### Task details
Nothing but the lines from the line with "Instruction: Click the" to the end of the records below should appear in the answer, each exactly as given.

(Collected data entries)
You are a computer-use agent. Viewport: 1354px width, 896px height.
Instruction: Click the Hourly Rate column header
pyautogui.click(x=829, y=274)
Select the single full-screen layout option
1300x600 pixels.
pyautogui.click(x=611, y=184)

### Result
Instruction: Click the Hourly Rate column header
pyautogui.click(x=829, y=274)
Select the single full-screen layout option
1300x600 pixels.
pyautogui.click(x=611, y=184)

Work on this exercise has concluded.